The smartphones, laptops and tablets that have become indispensable to society all operate using highly-developed software systems. These programmed “rules of engagement” dictate a device’s effectiveness and functionality, and are evolved over time through software updates.

However, when it comes to systems such as self-driving cars, traffic systems or “fly-by-wire” airplanes, there’s a big challenge to extending this dynamic customization. Safety must be ensured during software updates; function and timing must be consistent.

The National Science Foundation recently awarded a team of engineers at Washington University in St. Louis a three-year, $501,797 grant to develop a unified framework for the design, verification and deployment of dynamically customizable safety-critical systems.

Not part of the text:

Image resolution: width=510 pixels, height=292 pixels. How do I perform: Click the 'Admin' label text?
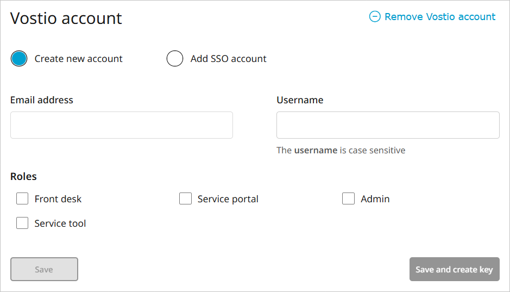coord(375,199)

“We’re thinking about designing towards being able to meet a theoretical constraint,” said Christopher Gill, Professor of Computer Science and Engineering at the School of Engineering & Applied Science. “Take driverless cars as an example: where, when and with how many other non-automated drivers are you trying to have your car navigate are big questions. You need to take into account the fact that you could have unanticipated combinations of what you want it to do. That’s a new area of design that really is basic research. It’s not something that has been examined, and we’re trying to push on that.”

For Gill and his colleague Sanjoy Baruah, Professor of Computer Science and Engineering, a key question is timing.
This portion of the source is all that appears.